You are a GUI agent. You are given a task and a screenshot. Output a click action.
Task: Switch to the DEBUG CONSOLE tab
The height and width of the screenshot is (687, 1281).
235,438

* * *

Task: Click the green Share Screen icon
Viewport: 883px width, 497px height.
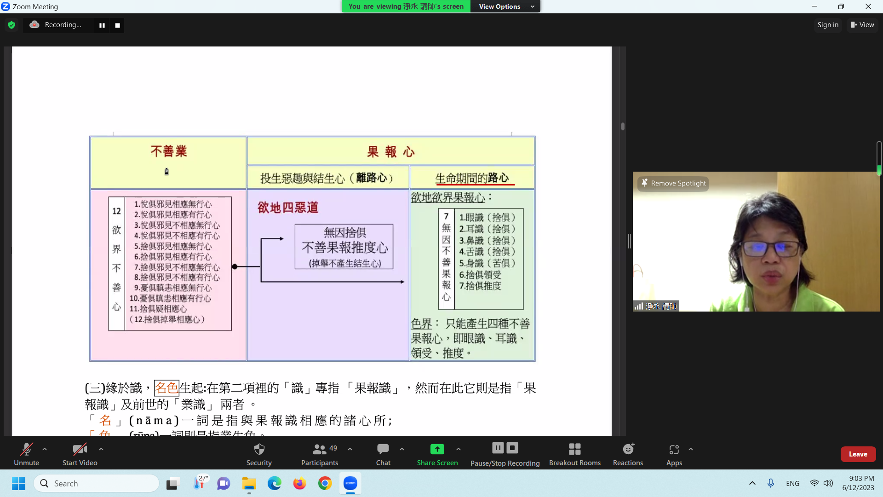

- **What the task requires**
Starting at the line with "Task: Click the green Share Screen icon" and ending at the line with "Viewport: 883px width, 497px height.", print each line of the listing above exactly, with no other lines.

- **Exercise answer**
Task: Click the green Share Screen icon
Viewport: 883px width, 497px height.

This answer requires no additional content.